Looking over all of the logs, the packages that so far have exhibited this issue are:

openssl
pkg_install
pkgsrc-gnupg-keys
sqlite3

These packages all have one thing in common, in that they are (or at least were) all bootstrap packages that are distributed as part of the bootstrap kit tarball. I am almost certain that the underlying cause of all these problems is that a bootstrap kit is being unpacked over the top of an existing install. To my knowledge I've not yet seen any examples of this issue where the package causing the problems is outside of the bootstrap kit, which would further rule out issues with e.g. pkg_install not upgrading packages correctly.

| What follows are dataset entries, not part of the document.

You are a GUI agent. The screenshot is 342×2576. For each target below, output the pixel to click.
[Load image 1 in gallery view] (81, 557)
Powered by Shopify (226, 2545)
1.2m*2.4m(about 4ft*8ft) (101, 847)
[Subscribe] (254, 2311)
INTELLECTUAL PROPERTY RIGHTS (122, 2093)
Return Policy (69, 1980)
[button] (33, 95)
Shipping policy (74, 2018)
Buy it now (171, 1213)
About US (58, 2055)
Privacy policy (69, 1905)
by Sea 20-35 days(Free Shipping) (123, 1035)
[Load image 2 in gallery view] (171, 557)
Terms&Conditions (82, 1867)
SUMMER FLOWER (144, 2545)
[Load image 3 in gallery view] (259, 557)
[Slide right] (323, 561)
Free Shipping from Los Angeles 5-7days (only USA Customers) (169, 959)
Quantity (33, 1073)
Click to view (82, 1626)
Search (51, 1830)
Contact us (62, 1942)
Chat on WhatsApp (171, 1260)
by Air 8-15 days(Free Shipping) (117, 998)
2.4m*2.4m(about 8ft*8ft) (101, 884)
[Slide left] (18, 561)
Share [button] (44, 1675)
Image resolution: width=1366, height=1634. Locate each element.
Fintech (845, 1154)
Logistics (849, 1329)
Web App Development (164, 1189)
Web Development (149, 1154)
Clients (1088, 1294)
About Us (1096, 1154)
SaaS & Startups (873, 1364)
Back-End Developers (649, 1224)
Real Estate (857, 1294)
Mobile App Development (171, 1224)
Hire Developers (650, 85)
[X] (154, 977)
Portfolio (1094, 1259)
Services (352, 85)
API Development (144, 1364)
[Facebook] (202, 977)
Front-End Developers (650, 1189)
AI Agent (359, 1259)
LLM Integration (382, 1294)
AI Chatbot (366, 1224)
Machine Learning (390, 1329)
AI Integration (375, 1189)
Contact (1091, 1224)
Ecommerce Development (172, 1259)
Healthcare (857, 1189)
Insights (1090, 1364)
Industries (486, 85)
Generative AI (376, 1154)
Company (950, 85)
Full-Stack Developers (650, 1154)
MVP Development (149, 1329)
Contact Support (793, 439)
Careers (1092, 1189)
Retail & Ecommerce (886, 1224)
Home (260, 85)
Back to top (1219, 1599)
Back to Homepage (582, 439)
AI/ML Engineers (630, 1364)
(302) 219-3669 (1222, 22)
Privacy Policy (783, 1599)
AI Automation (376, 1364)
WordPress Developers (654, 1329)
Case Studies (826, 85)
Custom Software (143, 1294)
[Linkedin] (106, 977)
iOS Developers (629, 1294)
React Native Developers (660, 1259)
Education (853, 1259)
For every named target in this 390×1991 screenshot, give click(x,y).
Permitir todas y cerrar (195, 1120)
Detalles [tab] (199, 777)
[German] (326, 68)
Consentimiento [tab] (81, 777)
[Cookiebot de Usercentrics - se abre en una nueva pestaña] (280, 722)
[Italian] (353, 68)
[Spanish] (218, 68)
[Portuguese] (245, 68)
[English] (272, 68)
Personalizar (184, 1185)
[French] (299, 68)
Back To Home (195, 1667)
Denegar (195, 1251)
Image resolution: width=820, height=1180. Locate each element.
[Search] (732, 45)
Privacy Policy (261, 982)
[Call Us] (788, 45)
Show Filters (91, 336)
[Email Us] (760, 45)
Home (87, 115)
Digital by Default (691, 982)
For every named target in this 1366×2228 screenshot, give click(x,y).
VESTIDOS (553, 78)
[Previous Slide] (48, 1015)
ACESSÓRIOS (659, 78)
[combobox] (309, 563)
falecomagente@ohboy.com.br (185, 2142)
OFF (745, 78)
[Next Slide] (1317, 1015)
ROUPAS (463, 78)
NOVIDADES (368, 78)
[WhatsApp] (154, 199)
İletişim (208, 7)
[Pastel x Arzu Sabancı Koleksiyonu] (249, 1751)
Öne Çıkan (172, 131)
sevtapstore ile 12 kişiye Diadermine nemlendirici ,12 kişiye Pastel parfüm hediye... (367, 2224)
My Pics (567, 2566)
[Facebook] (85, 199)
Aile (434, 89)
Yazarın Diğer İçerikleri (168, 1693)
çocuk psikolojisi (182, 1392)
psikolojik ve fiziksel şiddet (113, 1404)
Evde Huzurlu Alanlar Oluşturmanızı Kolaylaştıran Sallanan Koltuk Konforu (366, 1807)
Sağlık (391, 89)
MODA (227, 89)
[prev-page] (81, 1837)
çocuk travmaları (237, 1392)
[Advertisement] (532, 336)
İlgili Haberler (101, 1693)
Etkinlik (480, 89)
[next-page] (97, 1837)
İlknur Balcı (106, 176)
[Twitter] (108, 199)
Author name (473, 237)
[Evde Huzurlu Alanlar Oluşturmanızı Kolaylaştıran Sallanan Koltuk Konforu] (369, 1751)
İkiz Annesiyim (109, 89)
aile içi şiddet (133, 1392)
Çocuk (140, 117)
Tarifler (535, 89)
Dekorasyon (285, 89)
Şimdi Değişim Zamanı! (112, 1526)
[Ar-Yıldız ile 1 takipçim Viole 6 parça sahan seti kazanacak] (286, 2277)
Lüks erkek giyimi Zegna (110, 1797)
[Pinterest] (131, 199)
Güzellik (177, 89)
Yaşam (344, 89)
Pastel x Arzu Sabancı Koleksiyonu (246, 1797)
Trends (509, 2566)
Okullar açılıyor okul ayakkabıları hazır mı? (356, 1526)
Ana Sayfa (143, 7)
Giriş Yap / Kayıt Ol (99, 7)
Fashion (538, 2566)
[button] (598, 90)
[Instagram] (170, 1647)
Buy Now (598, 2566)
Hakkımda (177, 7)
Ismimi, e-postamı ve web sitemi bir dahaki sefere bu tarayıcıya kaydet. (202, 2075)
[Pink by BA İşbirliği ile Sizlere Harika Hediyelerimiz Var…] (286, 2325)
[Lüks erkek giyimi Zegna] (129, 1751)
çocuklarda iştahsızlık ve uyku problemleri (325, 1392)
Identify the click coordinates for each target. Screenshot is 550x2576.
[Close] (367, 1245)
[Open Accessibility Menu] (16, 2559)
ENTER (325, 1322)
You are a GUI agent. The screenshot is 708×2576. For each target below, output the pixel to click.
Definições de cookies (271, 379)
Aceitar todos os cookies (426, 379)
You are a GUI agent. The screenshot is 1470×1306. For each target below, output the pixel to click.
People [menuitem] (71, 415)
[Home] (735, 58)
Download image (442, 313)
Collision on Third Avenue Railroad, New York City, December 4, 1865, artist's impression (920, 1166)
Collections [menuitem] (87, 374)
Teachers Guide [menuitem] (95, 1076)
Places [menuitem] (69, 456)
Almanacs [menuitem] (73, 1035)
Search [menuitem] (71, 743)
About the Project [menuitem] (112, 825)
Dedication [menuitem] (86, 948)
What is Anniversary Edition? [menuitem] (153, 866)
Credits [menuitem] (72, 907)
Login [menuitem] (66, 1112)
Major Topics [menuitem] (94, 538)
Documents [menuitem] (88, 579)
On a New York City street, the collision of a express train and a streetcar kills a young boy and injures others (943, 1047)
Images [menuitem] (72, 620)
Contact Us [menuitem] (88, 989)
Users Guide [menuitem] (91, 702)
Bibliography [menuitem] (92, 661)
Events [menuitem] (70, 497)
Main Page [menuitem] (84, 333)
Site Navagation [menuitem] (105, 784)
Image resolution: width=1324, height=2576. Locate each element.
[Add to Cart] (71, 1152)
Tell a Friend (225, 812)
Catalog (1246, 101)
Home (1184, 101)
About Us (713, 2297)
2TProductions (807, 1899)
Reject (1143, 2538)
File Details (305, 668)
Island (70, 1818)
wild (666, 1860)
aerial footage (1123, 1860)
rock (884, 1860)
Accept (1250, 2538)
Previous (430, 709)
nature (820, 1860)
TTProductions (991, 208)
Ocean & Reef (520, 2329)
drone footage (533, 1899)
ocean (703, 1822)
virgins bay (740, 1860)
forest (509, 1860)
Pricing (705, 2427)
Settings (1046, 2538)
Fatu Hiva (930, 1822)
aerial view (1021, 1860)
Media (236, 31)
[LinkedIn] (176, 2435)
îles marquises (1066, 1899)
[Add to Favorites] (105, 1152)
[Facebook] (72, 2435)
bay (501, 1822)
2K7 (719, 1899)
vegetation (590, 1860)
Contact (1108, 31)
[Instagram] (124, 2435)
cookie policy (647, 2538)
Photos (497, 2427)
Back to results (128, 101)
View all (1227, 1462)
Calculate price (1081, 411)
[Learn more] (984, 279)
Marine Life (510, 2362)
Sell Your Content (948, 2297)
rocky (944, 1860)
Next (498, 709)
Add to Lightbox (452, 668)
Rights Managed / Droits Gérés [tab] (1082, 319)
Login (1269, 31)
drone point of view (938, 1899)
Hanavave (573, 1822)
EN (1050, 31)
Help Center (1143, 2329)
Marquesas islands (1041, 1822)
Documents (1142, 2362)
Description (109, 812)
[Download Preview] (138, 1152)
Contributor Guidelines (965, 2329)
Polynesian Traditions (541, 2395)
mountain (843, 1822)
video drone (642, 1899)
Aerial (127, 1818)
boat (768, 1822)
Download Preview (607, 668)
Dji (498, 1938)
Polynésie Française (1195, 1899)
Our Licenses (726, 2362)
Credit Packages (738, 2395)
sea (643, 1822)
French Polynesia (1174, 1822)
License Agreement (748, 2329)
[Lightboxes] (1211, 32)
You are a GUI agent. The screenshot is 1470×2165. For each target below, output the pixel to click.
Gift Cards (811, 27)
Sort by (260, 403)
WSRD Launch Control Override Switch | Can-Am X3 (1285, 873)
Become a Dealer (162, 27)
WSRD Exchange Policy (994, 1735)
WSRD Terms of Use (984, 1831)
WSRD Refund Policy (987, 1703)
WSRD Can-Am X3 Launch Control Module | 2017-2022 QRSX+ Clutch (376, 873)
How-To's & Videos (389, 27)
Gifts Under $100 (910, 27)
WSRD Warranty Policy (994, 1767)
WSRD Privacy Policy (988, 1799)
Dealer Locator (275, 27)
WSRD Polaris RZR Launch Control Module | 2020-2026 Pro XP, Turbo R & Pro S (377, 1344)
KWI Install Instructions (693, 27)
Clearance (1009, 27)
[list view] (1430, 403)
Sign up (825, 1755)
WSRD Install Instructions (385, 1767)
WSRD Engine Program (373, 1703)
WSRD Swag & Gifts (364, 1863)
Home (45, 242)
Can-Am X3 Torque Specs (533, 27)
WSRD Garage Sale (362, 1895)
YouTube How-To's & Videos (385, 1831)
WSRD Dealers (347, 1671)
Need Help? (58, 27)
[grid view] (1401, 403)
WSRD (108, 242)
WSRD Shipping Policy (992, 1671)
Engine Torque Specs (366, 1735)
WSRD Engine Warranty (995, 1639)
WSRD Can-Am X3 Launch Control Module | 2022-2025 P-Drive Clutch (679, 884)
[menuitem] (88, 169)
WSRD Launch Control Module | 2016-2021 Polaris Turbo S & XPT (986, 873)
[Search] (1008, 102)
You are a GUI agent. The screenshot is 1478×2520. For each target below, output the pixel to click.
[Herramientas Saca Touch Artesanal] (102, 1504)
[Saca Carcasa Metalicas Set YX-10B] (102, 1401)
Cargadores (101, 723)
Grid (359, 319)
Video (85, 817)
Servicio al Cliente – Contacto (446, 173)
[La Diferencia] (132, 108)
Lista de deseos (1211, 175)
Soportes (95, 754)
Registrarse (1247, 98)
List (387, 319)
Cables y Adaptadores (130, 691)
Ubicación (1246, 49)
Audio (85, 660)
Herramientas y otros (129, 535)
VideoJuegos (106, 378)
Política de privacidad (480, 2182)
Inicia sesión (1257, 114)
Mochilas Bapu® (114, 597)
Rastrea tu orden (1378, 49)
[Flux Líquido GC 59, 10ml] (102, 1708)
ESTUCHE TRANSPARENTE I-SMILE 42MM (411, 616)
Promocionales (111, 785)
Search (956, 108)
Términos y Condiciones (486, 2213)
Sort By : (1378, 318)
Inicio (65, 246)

To be more specific, here are the packages including versions that have exhibited the problems:

pkg_add: Conflicting PLIST with openssl-1.1.1pnb1: bin/c_rehash
pkg_add: Conflicting PLIST with pkg_install-20211115: man/man1/pkg_add.1.gz
pkg_add: Conflicting PLIST with pkgsrc-gnupg-keys-20201014: share/gnupg/pkgsrc-security.gpg
pkg_add: Conflicting PLIST with sqlite3-3.39.0: bin/sqlite3

These correspond exactly to the versions that were distributed as part of the bootstrap-trunk-tools-20220706.tar.gz bootstrap kit:

$ tar ztf bootstrap-trunk-tools-20220706.tar.gz | grep CONTENTS | egrep 'openssl|pkg_install-2|pkgsrc-gnupg-keys|sqlite3' | sort
./opt/tools/var/db/pkg/openssl-1.1.1pnb1/+CONTENTS
./opt/tools/var/db/pkg/pkg_install-20211115/+CONTENTS
./opt/tools/var/db/pkg/pkgsrc-gnupg-keys-20201014/+CONTENTS
./opt/tools/var/db/pkg/sqlite3-3.39.0/+CONTENTS

One other thing to mention is that in cases where pkg_install is not upgraded, you won't see any of the new corrupt pkgdb warnings that I've added, as you'll still be running an older version that doesn't have them.

I think what I'd suggest at this point is having something like this handy (swap the pkgdb directory for normal zones as required):

$ ls /opt/tools/var/db/pkg | awk '/-/ { sub("-[^-]*$", ""); if (seen[$0]) { print "ERROR: " $0; exit 1; } else { seen[$0] = 1 }}'

If you're able to add this one-liner to both before and after running pkgin upgrade (I believe you've mentioned using ansible in the past? if so adding it as a pre-requisite task that must exit 0 before pkgin is run, and then again after), it will help catch pkgdb corruption prior to running pkgin and stop the attempted upgrade, and that may help narrow down the point at which a bootstrap kit is unpacked over the top, especially if any previous runs ran that command successfully after a pkgin upgrade (thus confirming that the upgrade was clean).

In terms of cleaning up installs that are broken, wherever possible I'd strongly recommend a wipe and reinstall of the pkgsrc areas (/opt/tools in a GZ, /opt/local and /var/db/pkgin in a zone), just to make sure there are no leftovers of corruption. Tools such as pkgin export / pkgin import can help with that. Otherwise, it's a case of manually looking in the pkgdb at the duplicate directory entries, and removing the directory entries that do not correspond to the installed binaries. After doing this, running pkg_admin rebuild; pkg_admin rebuild-tree may get things back to a consistent state, but there is always the chance that some on-disk binaries are not correct.

drboone commented 3 months ago

Thanks for the detailed analysis.

I've done a bit of digging into the installer tooling. This one gz where I have conflicts has pkg_admin 20240126 (explains lack of sanity check) and was installed with the 20231113 platform image. Its name is avenueq, and it's the one I refer to in the April 4 and May 13 notes above. I've been focusing on that one for a while because I'm quite sure that it had its tooling installed properly, as opposed to other older gz or guest systems where I may have done something stoopid.) During install, it appears that platform used bootstrap-trunk-tools-20220706.tar.gz to set up pkgsrc. This seems to track with your comment above regarding versions. So I'm still puzzled about how this one machine got here.

I'll do the export/wipe/reinstall/import thing on this one machine and see how it goes.